If `finalSize` is `-1`, it means means the final size is too hard to guess before processing the input file data.
This will happen if and only if the `compress` option is `true` on any call to `addFile()`, `addReadStream()`, or `addBuffer()`,
or if `addReadStream()` is called and the optional `size` option is not given.
In other words, clients should know whether they're going to get a `-1` or a real value
by looking at how they are calling this function.

The call to `finalSizeCallback` might be delayed if yazl is still waiting for `fs.Stats` for an `addFile()` entry.
If `addFile()` was never called, `finalSizeCallback` will be called during the call to `end()`.
It is not required to start piping data from `outputStream` before `finalSizeCallback` is called.
`finalSizeCallback` will be called only once, and only if this is the first call to `end()`.

#### outputStream

A readable stream that will produce the contents of the zip file.
It is typical to pipe this stream to a writable stream created from `fs.createWriteStream()`.

Internally, large amounts of file data are piped to `outputStream` using `pipe()`,
which means throttling happens appropriately when this stream is piped to a slow destination.

Data becomes available in this stream soon after calling one of `addFile()`, `addReadStream()`, or `addBuffer()`.
Clients can call `pipe()` on this stream at any time,
such as immediately after getting a new `ZipFile` instance, or long after calling `end()`.

### dateToDosDateTime(jsDate)

`jsDate` is a `Date` instance.
Returns `{date: date, time: time}`, where `date` and `time` are unsigned 16-bit integers.

## Output Structure

The Zip File Spec leaves a lot of flexibility up to the zip file creator.
This section explains and justifies yazl's interpretation and decisions regarding this flexibility.

This section is probably not useful to yazl clients,
but may be interesting to unzip implementors and zip file enthusiasts.

### Disk Numbers

All values related to disk numbers are `0`,
because yazl has no multi-disk archive support.

### Version Made By

Always `0x031e`.
This is the value reported by a Linux build of Info-Zip.
Instead of experimenting with different values of this field
to see how different unzip clients would behave,
yazl mimics Info-Zip, which should work everywhere.

Note that the top byte means "UNIX"
and has implications in the External File Attributes.
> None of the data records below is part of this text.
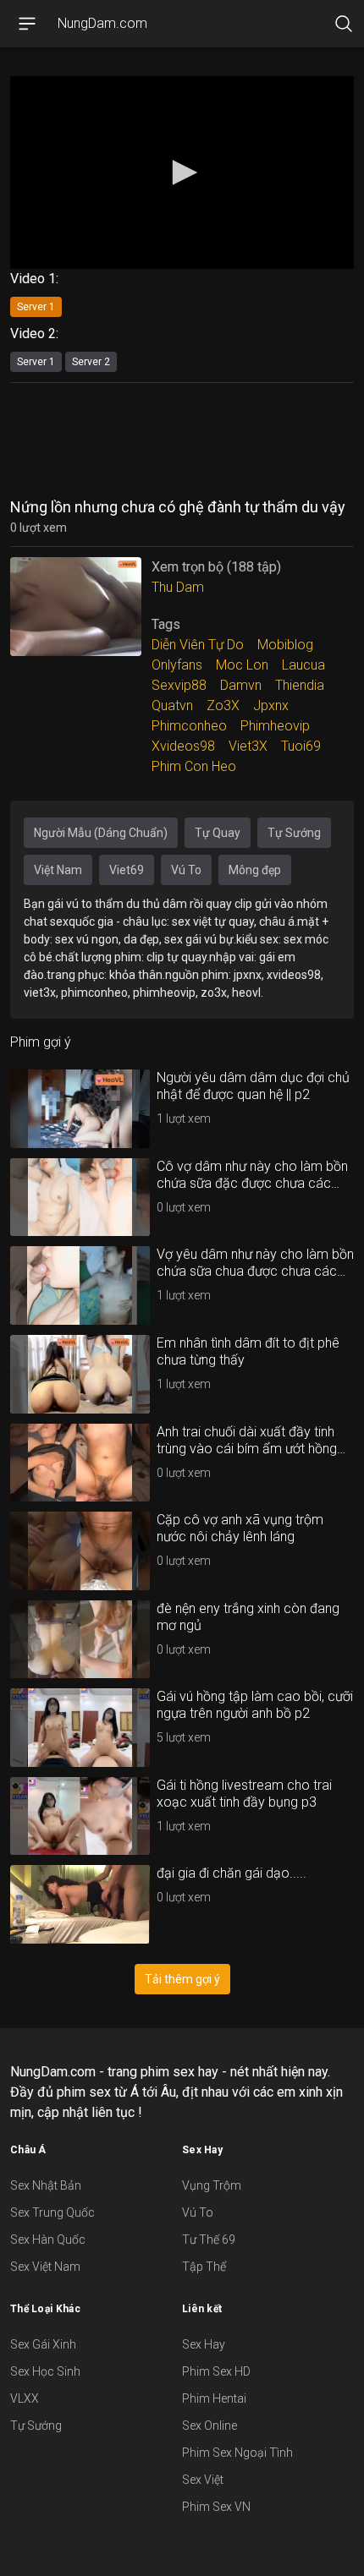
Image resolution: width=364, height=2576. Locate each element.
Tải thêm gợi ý (182, 1979)
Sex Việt (202, 2479)
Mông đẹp (255, 870)
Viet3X (248, 746)
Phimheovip (275, 726)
### Version Needed to Extract

Always `0x0014`.
Without this value, Info-Zip, and possibly other unzip implementations,
refuse to acknowledge General Purpose Bit `8`, which enables utf8 filename encoding.
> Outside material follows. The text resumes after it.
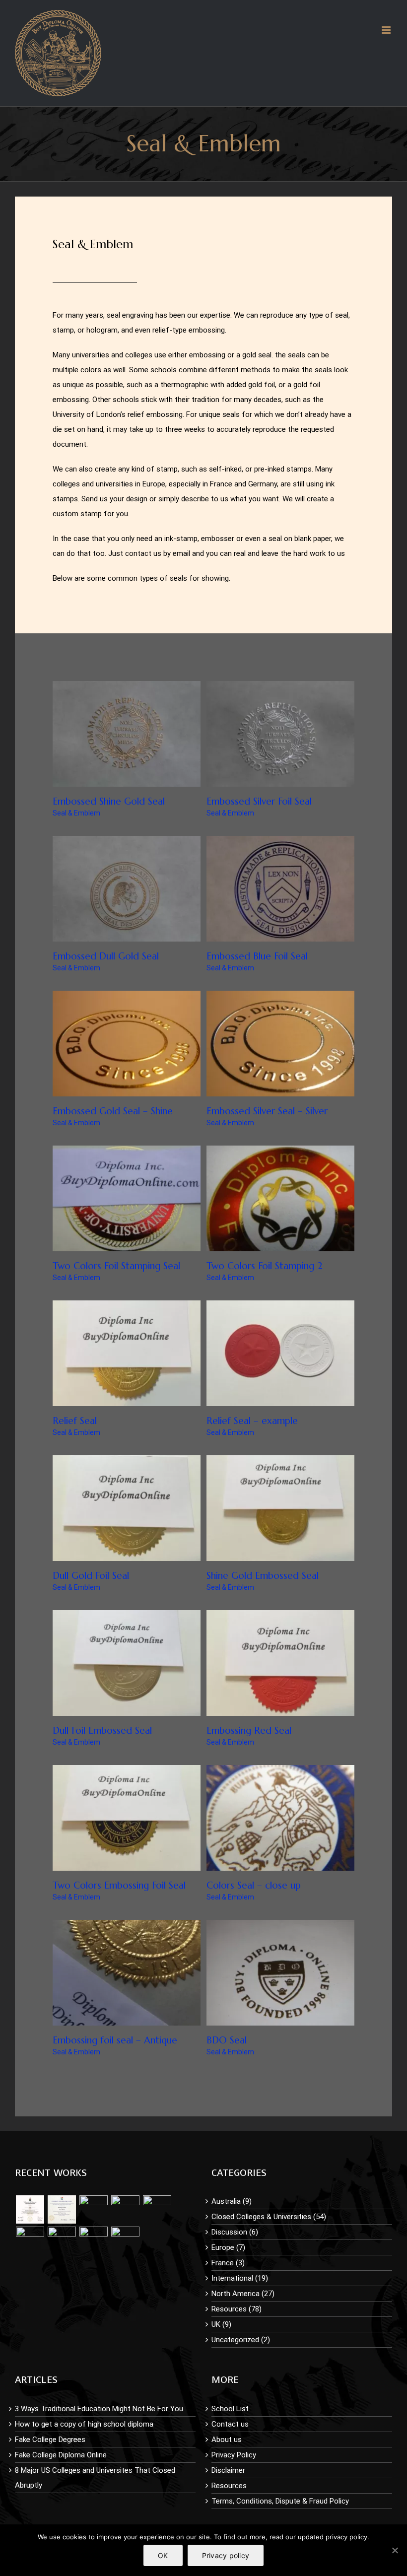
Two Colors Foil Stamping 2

### General Purpose Bit Flag

Bit `8` is always set.
Filenames are always encoded in utf8, even if the result is indistinguishable from ascii.

Bit `3` is set in the Local File Header.
To support both a streaming input and streaming output api,
it is impossible to know the crc32 before processing the file data.
File Descriptors are given after each file data with this information, as per the spec.
But remember a complete metadata listing is still always available in the central directory record,
so if unzip implementations are relying on that, like they should,
none of this paragraph will matter anyway.
Even so, Mac's Archive Utility requires File Descriptors to include the optional signature,
so yazl includes the optional file descriptor signature.

All other bits are unset.

### Internal File Attributes

Always `0`.
The "apparently an ASCII or text file" bit is always unset meaning "apparently binary".
This kind of determination is outside the scope of yazl,
and is probably not significant in any modern unzip implementation.

### External File Attributes

Always `stats.mode << 16`.
This is apparently the convention for "version made by" = `0x03xx` (UNIX).

### Directory Entries

yazl does not record directories themselves as separate entries in the zipfile metadata.
Instead, file entries with paths (such as "directory/file.txt") imply the need for their parent directories.
Unzip clients seems to respect this style of pathing,
and the zip file spec does not specify what is standard in this regard.

Directory entries would be required to archive empty directories (see issue #4).